Note that Rashid never actually quotes Qur’an 4:34; why not? Is that not a curious and telling omission in an article that purports to be about explaining it? In any case, clearly in this part of his article he is explaining this portion of the verse: “Men are the managers of the affairs of women for that God has preferred in bounty one of them over another, and for that they have expended of their property. Righteous women are therefore obedient, guarding the secret for God’s guarding.” Notice how he glosses over the part about God preferring men “in bounty” over women — or, as another translation has it, “Men have superiority over women because God has made the one superior to the other…” And in explaining the man’s “authority, privileges” and “requirement of magnanimity,” he said that he is never given “the right to employ domestic violence.” But in fact, the rest of the verse gives him exactly that “right,” and this part of the verse does not forbid him from exercising it. Rashid’s claim that this part of Qur’an 4:34 forbids men to employ domestic violence is based on nothing in the text whatsoever.
Next, verse 4:34 employs the process of anger management, reformation and reconciliation. This process may only be employed after a wife has initially and deliberately undermined or attempted to destroy the family, as indicated by the words, “as for those on whose part you fear disobedience.” But “disobedience” does not mean any random disagreement a wife may have with her husband. Arabic lexicon provides the correct understanding as that of a wife who has deserted her husband altogether or has unjustly attempted to destroy the family. Once a wife deliberately engages in this form of behavior, then the Quran describes a process to peacefully reconcile the dispute.

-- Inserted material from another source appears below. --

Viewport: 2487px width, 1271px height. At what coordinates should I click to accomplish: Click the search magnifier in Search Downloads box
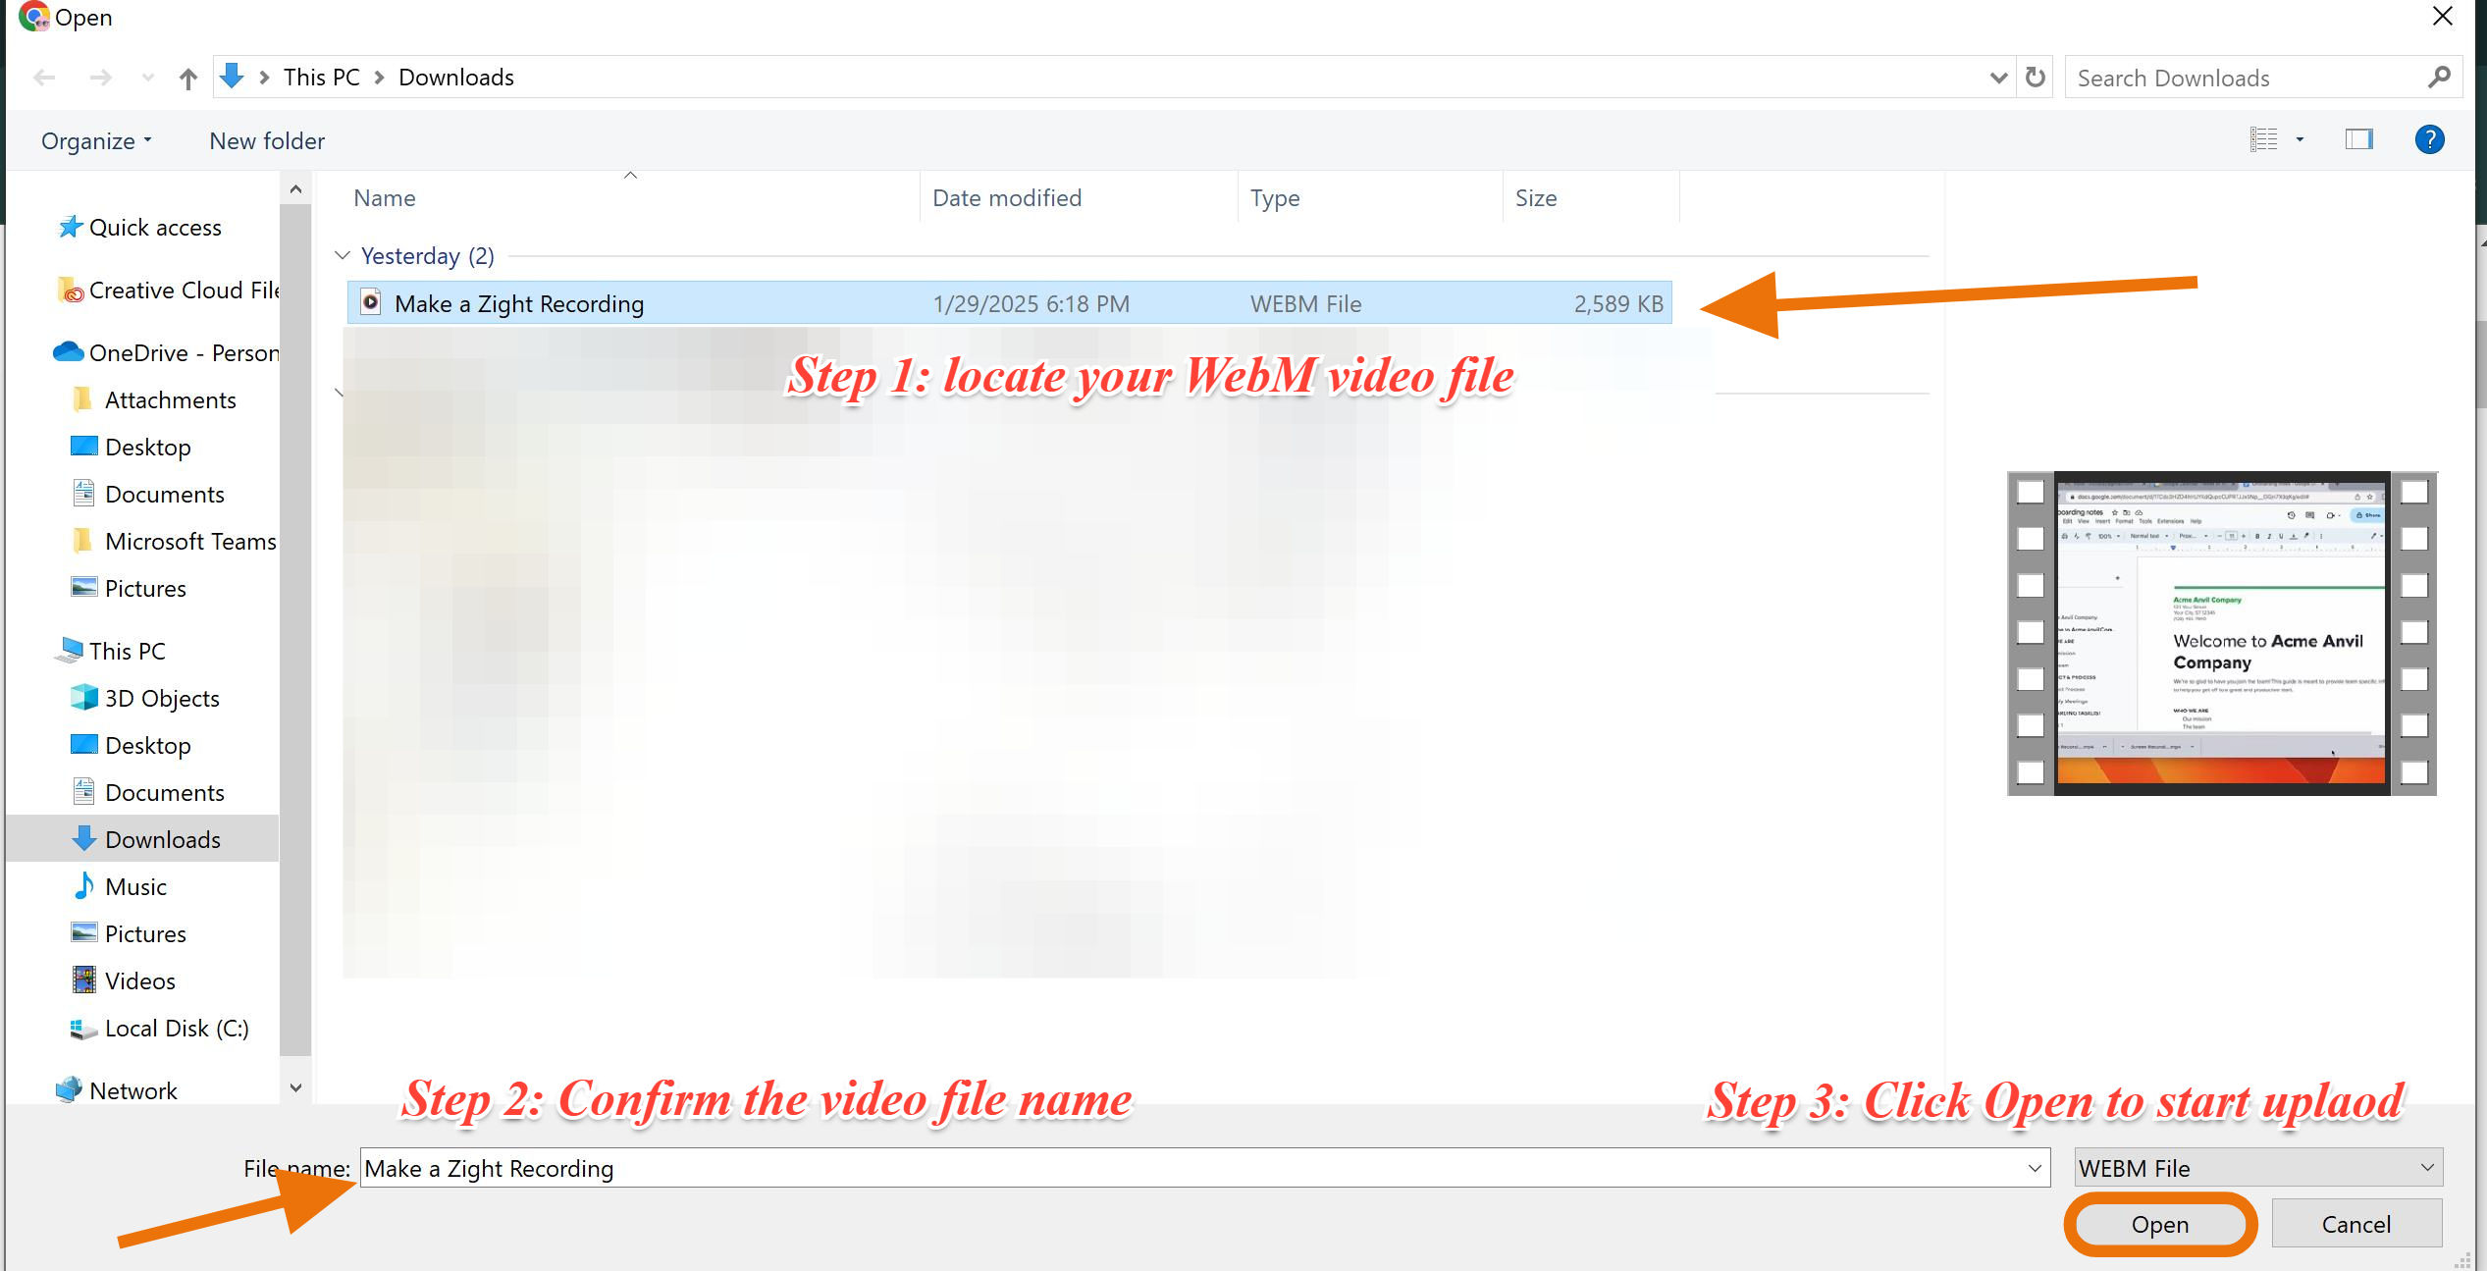2439,78
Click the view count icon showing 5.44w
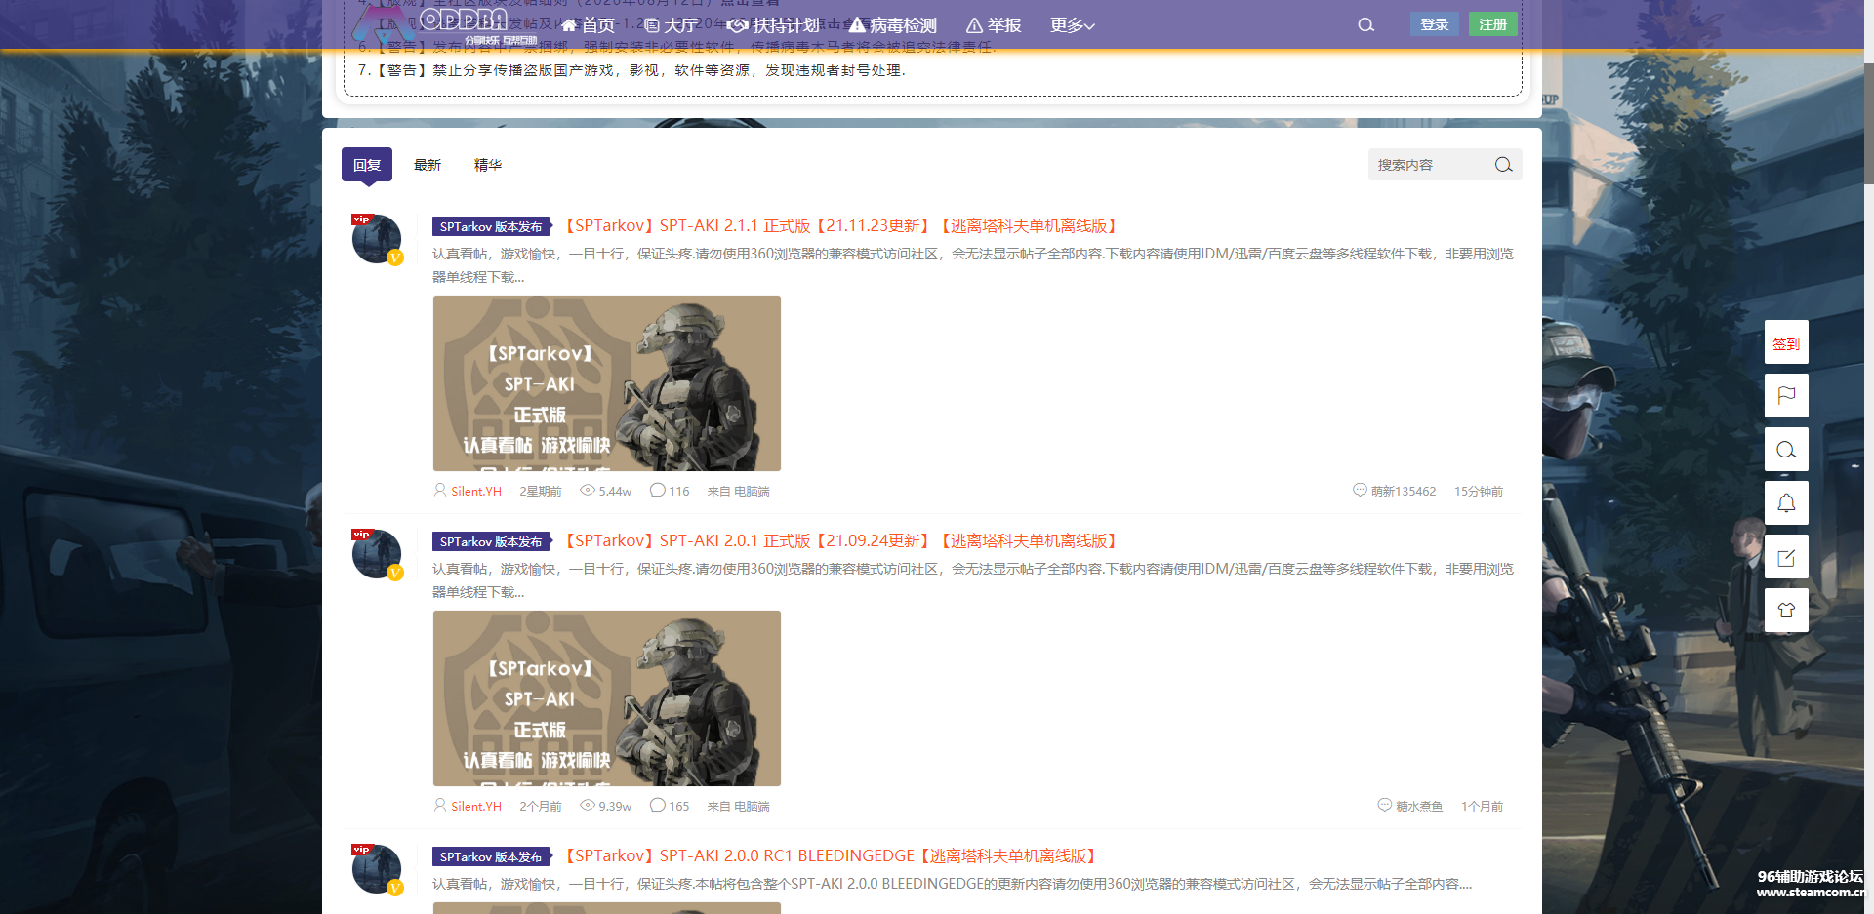 (x=587, y=491)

This is palpable hooey. All over the Islamic world men inflict the command in this verse upon women for far less than desertion or unjustly attempting to “destroy the family.” And note also, Rashid’s taqiyya fog doesn’t quite manage to obscure the uncomfortable fact that the Qur’an doesn’t envision any penalty for men who desert or attempt to destroy their families. The latter is so remote that Rashid is clearly trying to make the wife-beating command something that a Muslim would only resort to in the most extreme cases, but reality is different. Take the case of Pakistan: Amnesty International reports that “according to the Pakistan Institute of Medical Sciences, over 90% of married women report being kicked, slapped, beaten or sexually abused when husbands were dissatisfied by their cooking or cleaning, or when the women had ‘failed’ to bear a child or had given birth to a girl instead of a boy.” Women got “kicked, slapped, beaten or sexually abused” for far less than desertion and attempting to destroy the family.
The first step, anger management, obliges the husband to merely admonish his wife of his concern, essentially encouraging the parties to admit that a problem exists. This forces a man to strictly control himself in hopes that his wife will also incline to reconciliation.
This part of the verse actually says, “And those you fear may be rebellious admonish…” There is nothing there whatsoever about the man having “to strictly control himself.” This again is Rashid’s whitewash. There is nothing inherent in giving someone a warning that involves controlling oneself. And given the content of the verse, what kind of self-control is Rashid saying is called for anyway? Apparently Rashid is saying that the husband must control his impulse to beat his wife — no other form of self-control enters into the verse at all.